Sommer, S., Linke, P., Pfannkuche, O., Niemann, H., & Treude, T. (2010). Benthic respiration in a seep habitat dominated by dense beds of ampharetid polychaetes at the Hikurangi Margin (New Zealand). Marine Geology, 272(1-4), 223-232.


Cite as: https://hdl.handle.net/21.11116/0000-0001-CAB0-4
Abstract
Many biological seep studies focused on the distribution, structure, nutrition and food web architecture of seep communities as well as on their interaction with the seep geochemistry. However, overall respiration at cold seeps received only little attention. We conducted in-situ oxygen flux measurements in combination with ex-situ oxygen micro-profiles, respiration measurements, as well as rate determinations of microbial methane and sulfate turnover to assess respiration pathways as well as carbon turnover at a seep habitat that was recently discovered alongside the Hikurangi Margin offshore northern New Zealand.

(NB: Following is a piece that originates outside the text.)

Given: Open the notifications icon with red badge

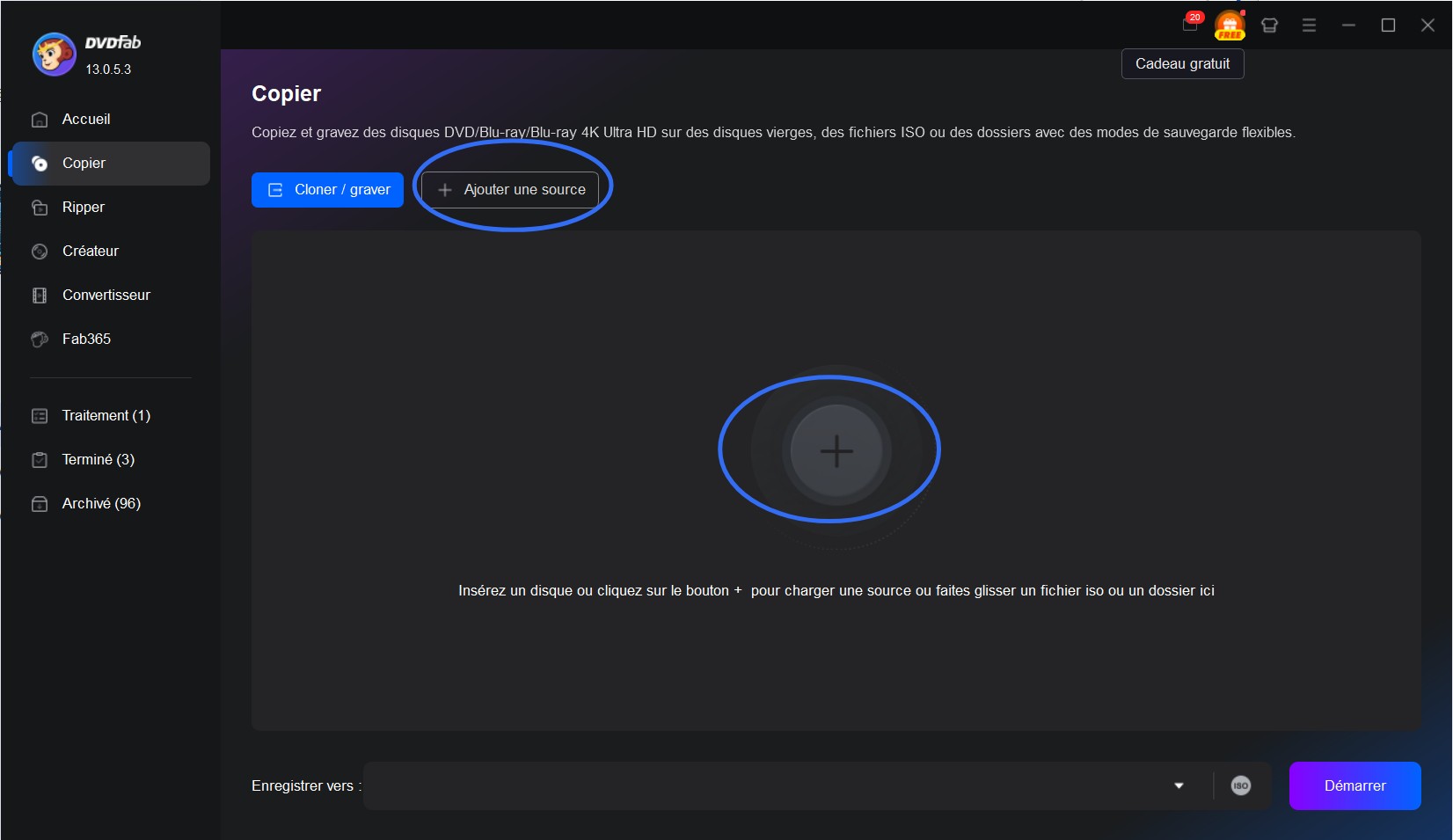Looking at the screenshot, I should (1190, 25).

This habitat is dominated by dense beds of tube-building, heterotrophic ampharetid polychaetes. Average total oxygen uptake (TOU) from this habitat was very high (83.7 mmol m− 2 day− 1). TOU at a non-seep reference site ranged between 2.7 and 5.8 mmol m− 2 day− 1. About 37% (30.8 mmol m− 2 day− 1) of the average TOU was consumed by ampharetids. Considering mean diffusive oxygen uptake (8.5 mmol m− 2 day− 1) the remaining fraction of ~ 53% of the TOU (44.4 mmol m− 2 day− 1) might be explained by respiration of epibenthic organisms as well as aerobic methane and sulfide oxidation at the sediment–water interface. The strongly negative carbon isotopic signatures (− 52.9 ± 5‰ VPDB) of the ampharetid tissues indicate a methane derived diet. However, carbon production via anaerobic oxidation of methane (AOM) was too low (0.1 mmol C m− 2 day− 1) to cover the mean carbon demand of the ampharetid communities (21 mmol C m− 2 day− 1). Likely, organic carbon generated via aerobic methane oxidation represents their major carbon source. This is in contrast to other seep habitats, where energy bound in methane is partly transferred to sulfide via AOM and finally consumed by sulfide-oxidizing chemoautotrophs providing carbon that subsequently enters the benthic food web.